***** Records supplied *****

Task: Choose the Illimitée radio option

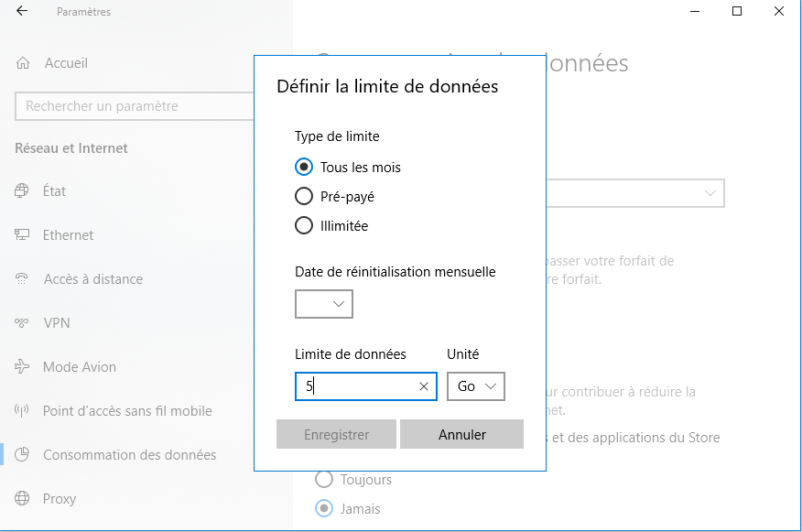Action: 304,226
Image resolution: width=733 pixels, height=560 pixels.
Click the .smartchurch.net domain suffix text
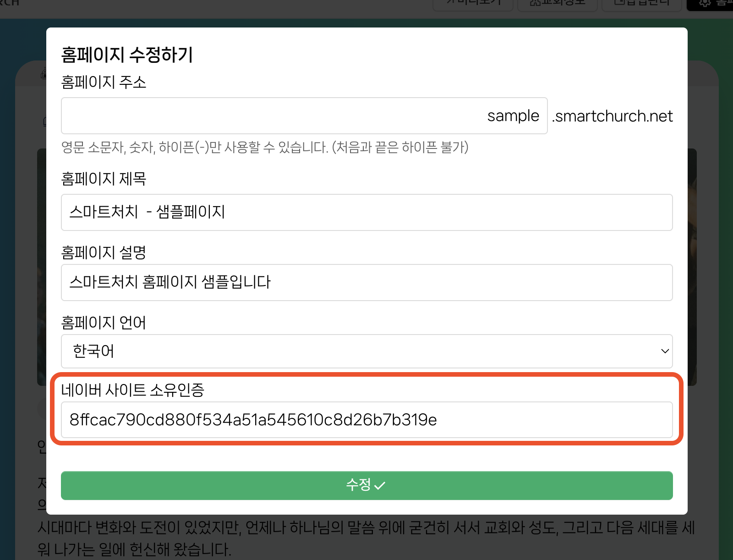(612, 116)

*****

* _Prompt_
Return all records verbatim and drop the pictures.

* _Reply to the exercise_
Task: Choose the Illimitée radio option

Action: 304,226
Image resolution: width=733 pixels, height=560 pixels.
Click the .smartchurch.net domain suffix text
(612, 116)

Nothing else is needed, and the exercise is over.